Exercise instructions.
Reproduce the listing that follows with no differences at all.

Supplied material.
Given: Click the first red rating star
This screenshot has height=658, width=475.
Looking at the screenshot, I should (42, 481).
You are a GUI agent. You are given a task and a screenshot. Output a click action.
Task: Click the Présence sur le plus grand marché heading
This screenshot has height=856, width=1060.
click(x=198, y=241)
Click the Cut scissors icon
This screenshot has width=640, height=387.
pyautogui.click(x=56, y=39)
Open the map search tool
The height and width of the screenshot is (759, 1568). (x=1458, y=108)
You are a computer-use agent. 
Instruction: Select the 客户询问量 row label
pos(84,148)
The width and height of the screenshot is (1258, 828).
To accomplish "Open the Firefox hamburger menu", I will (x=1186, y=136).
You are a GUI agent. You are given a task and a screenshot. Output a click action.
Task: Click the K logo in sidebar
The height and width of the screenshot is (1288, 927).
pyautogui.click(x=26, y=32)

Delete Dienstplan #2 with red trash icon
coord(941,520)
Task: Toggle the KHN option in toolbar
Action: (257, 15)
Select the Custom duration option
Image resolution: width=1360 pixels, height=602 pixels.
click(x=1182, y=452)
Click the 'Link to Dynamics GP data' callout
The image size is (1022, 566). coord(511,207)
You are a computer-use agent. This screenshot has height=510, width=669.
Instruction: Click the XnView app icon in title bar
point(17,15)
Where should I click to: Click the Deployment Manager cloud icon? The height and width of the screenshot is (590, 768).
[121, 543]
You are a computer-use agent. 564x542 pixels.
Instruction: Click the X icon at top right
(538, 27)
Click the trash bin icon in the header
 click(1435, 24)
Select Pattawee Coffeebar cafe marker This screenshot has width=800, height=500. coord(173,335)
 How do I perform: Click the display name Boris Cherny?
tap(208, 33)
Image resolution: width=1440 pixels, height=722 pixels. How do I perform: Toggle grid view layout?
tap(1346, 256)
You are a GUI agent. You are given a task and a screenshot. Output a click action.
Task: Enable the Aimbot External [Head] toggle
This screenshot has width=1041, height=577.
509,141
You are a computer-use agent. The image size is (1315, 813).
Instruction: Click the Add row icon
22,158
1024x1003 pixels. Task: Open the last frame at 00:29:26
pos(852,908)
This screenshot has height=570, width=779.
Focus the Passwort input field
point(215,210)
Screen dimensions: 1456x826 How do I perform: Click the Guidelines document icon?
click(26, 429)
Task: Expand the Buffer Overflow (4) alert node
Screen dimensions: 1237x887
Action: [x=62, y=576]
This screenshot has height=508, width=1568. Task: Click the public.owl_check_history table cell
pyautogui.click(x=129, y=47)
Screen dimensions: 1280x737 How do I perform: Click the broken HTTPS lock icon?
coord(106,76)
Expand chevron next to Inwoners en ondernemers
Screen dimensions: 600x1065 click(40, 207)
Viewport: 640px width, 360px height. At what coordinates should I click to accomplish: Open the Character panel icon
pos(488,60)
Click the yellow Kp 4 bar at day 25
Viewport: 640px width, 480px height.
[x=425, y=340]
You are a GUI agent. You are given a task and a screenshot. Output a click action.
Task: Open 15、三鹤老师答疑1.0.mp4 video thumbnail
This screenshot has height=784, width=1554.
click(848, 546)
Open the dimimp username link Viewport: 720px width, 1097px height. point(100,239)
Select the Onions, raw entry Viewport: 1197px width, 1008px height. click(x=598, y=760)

Output of the task.
Given: Click the first red rating star
This screenshot has height=658, width=475.
Looking at the screenshot, I should (42, 481).
You are a GUI agent. You are given a task and a screenshot. Output a click action.
Task: Click the Présence sur le plus grand marché heading
This screenshot has height=856, width=1060.
click(x=198, y=241)
Click the Cut scissors icon
This screenshot has width=640, height=387.
pyautogui.click(x=56, y=39)
Open the map search tool
The height and width of the screenshot is (759, 1568). (x=1458, y=108)
You are a computer-use agent. 
Instruction: Select the 客户询问量 row label
pos(84,148)
The width and height of the screenshot is (1258, 828).
To accomplish "Open the Firefox hamburger menu", I will (x=1186, y=136).
You are a GUI agent. You are given a task and a screenshot. Output a click action.
Task: Click the K logo in sidebar
The height and width of the screenshot is (1288, 927).
pyautogui.click(x=26, y=32)

Delete Dienstplan #2 with red trash icon
coord(941,520)
Task: Toggle the KHN option in toolbar
Action: (257, 15)
Select the Custom duration option
Image resolution: width=1360 pixels, height=602 pixels.
click(x=1182, y=452)
Click the 'Link to Dynamics GP data' callout
The image size is (1022, 566). coord(511,207)
You are a computer-use agent. This screenshot has height=510, width=669.
Instruction: Click the XnView app icon in title bar
point(17,15)
Where should I click to: Click the Deployment Manager cloud icon? The height and width of the screenshot is (590, 768).
[121, 543]
You are a computer-use agent. 564x542 pixels.
Instruction: Click the X icon at top right
(538, 27)
Click the trash bin icon in the header
 click(1435, 24)
Select Pattawee Coffeebar cafe marker This screenshot has width=800, height=500. coord(173,335)
 How do I perform: Click the display name Boris Cherny?
tap(208, 33)
Image resolution: width=1440 pixels, height=722 pixels. How do I perform: Toggle grid view layout?
tap(1346, 256)
You are a GUI agent. You are given a task and a screenshot. Output a click action.
Task: Enable the Aimbot External [Head] toggle
This screenshot has width=1041, height=577.
509,141
You are a computer-use agent. The image size is (1315, 813).
Instruction: Click the Add row icon
22,158
1024x1003 pixels. Task: Open the last frame at 00:29:26
pos(852,908)
This screenshot has height=570, width=779.
Focus the Passwort input field
point(215,210)
Screen dimensions: 1456x826 How do I perform: Click the Guidelines document icon?
click(26, 429)
Task: Expand the Buffer Overflow (4) alert node
Screen dimensions: 1237x887
Action: [x=62, y=576]
This screenshot has height=508, width=1568. Task: Click the public.owl_check_history table cell
pyautogui.click(x=129, y=47)
Screen dimensions: 1280x737 How do I perform: Click the broken HTTPS lock icon?
coord(106,76)
Expand chevron next to Inwoners en ondernemers
Screen dimensions: 600x1065 click(40, 207)
Viewport: 640px width, 360px height. At what coordinates should I click to accomplish: Open the Character panel icon
pos(488,60)
Click the yellow Kp 4 bar at day 25
Viewport: 640px width, 480px height.
[x=425, y=340]
You are a GUI agent. You are given a task and a screenshot. Output a click action.
Task: Open 15、三鹤老师答疑1.0.mp4 video thumbnail
This screenshot has height=784, width=1554.
click(848, 546)
Open the dimimp username link Viewport: 720px width, 1097px height. point(100,239)
Select the Onions, raw entry Viewport: 1197px width, 1008px height. click(x=598, y=760)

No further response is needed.